A lack of a halfway house anywhere in the Northwest Territories is hurting prisoners in their attempts to integrate back into society after time in prison.
That's what Joe Pintarics, executive director of Yellowknife's Healing Drum Society says. Since the Salvation Army closed its Yellowknife halfway house three years ago, people released from the prison system have a rough road ahead, and that's partly because there aren't enough local facilities to help them make that transition.
Offenders either have to go down south to stay in a halfway house, or remain in jail until they are granted full parole.
"It's a different culture. It's a completely different setting, to have to learn to live in Edmonton," Pintarics says. "And that's just not a very good response," Pintarics says.
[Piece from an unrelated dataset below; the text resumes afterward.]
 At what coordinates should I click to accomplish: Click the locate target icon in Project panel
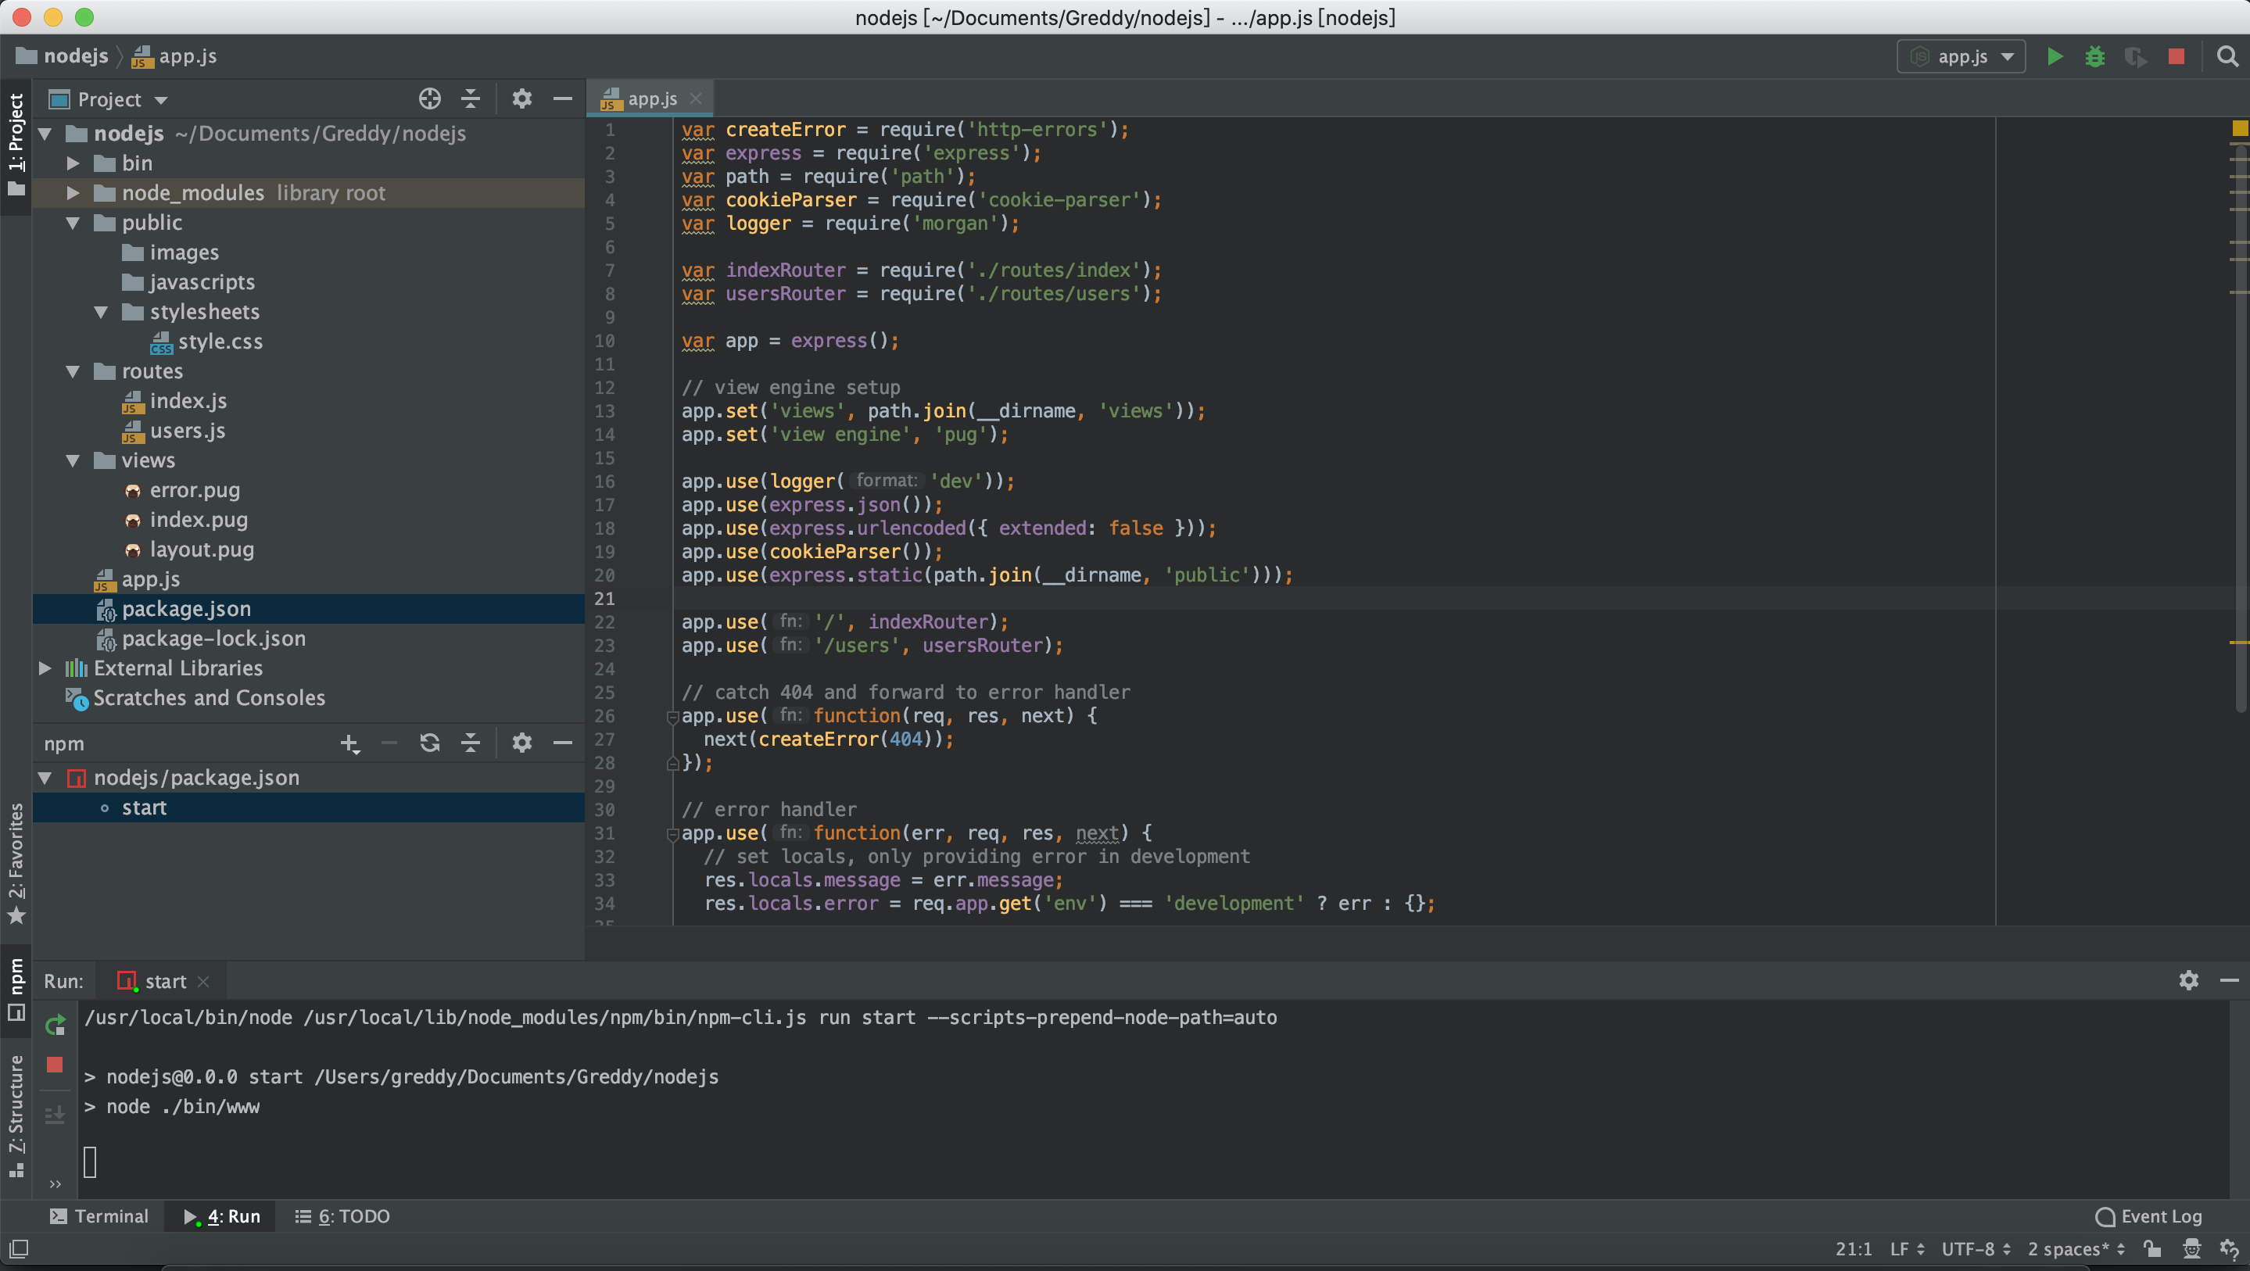coord(429,99)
Halfway houses are helpful, he says, because they allow offenders to partially reintegrate into society — they can look for work, go to school, or take programs during the day. But they have to come back and are supervised at night.
"We want it available to guys who are serving time that need to come out to that need to find a place to [transition] back to life in normal society," Pintarics says.
Opening a halfway house is always a tricky proposition, because residents are rarely comfortable with the idea of ex-convicts living nearby. But Pintarics and others at The Healing Drum in Yellowknife will meet with Corrections Canada next month to come up with a plan to get one somewhere in the N.W.T.